Posts Tagged subacute stroke

[Abstract] A low cost kinect-based virtual rehabilitation system for inpatient rehabilitation of the upper limb in patients with subacute stroke: A randomized, double-blind, sham-controlled pilot trial.



We designed this study to prove the efficacy of the low-cost Kinect-based virtual rehabilitation (VR) system for upper limb recovery among patients with subacute stroke.


A double-blind, randomized, sham-controlled trial was performed. A total of 23 subjects with subacute stroke (<3 months) were allocated to sham (n = 11) and real VR group (n = 12). Both groups participated in a daily 30-minute occupational therapy for upper limb recovery for 10 consecutive weekdays. Subjects received an additional daily 30-minute Kinect-based or sham VR. Assessment was performed before the VR, immediately and 1 month after the last session of VR. Fugl-Meyer Assessment (FMA) (primary outcome) and other secondary functional outcomes were measured. Accelerometers were used to measure hemiparetic upper limb movements during the therapy.

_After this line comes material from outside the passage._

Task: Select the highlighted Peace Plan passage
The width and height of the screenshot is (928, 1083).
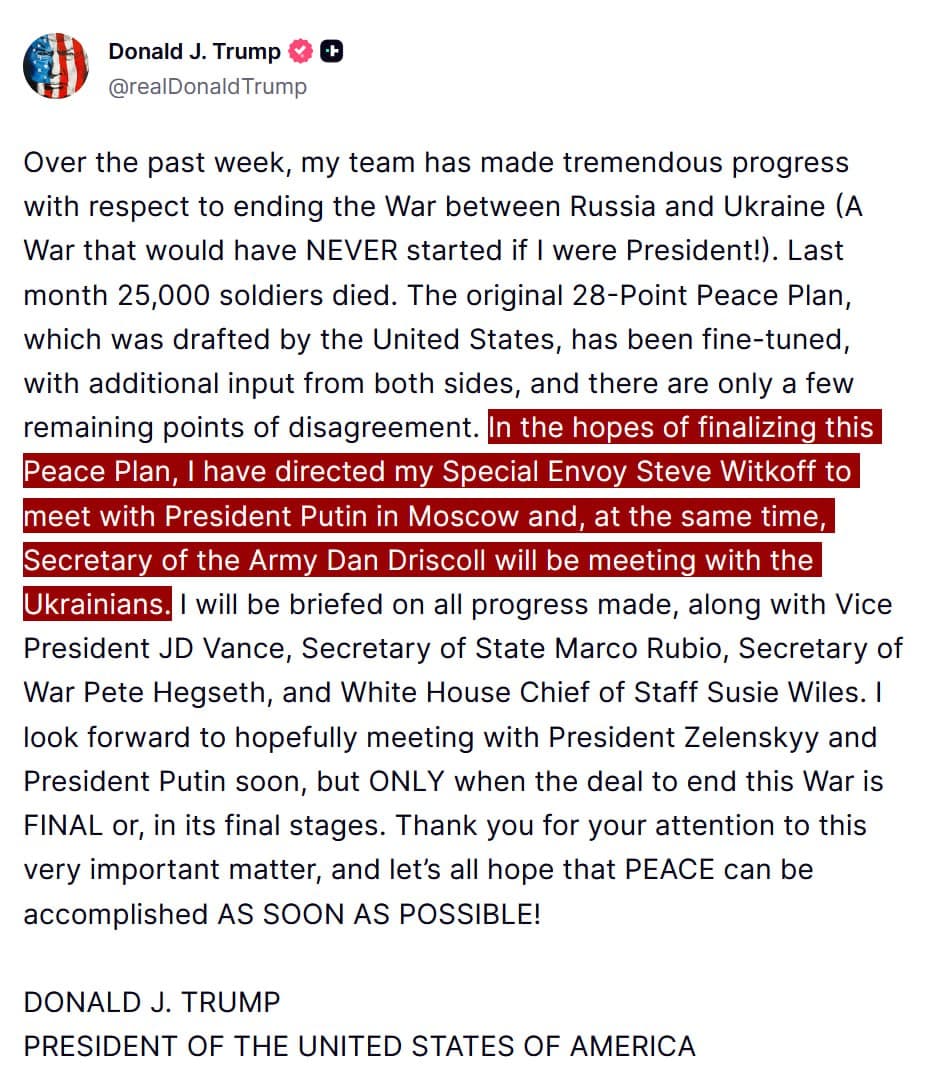Action: click(x=450, y=516)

FMA immediately after last VR session was not different between the sham (46.8 ± 16.0) and the real VR group (49.4 ± 14.2) (P = .937 in intention to treat analysis). Significant differences of total activity counts (TAC) were found in hemiparetic upper limb during the therapy between groups (F2,26 = 4.43; P = .22). Real VR group (107,926 ± 68,874) showed significantly more TACs compared with the sham VR group (46,686 ± 25,814) but there was no statistical significance between real VR and control (64,575 ± 27,533).


Low-cost Kinect-based upper limb rehabilitation system was not more efficacious compared with sham VR. However, the compliance in VR was good and VR system induced more arm motion than control and similar activity compared with the conventional therapy, which suggests its utility as an adjuvant additional therapy during inpatient stroke rehabilitation.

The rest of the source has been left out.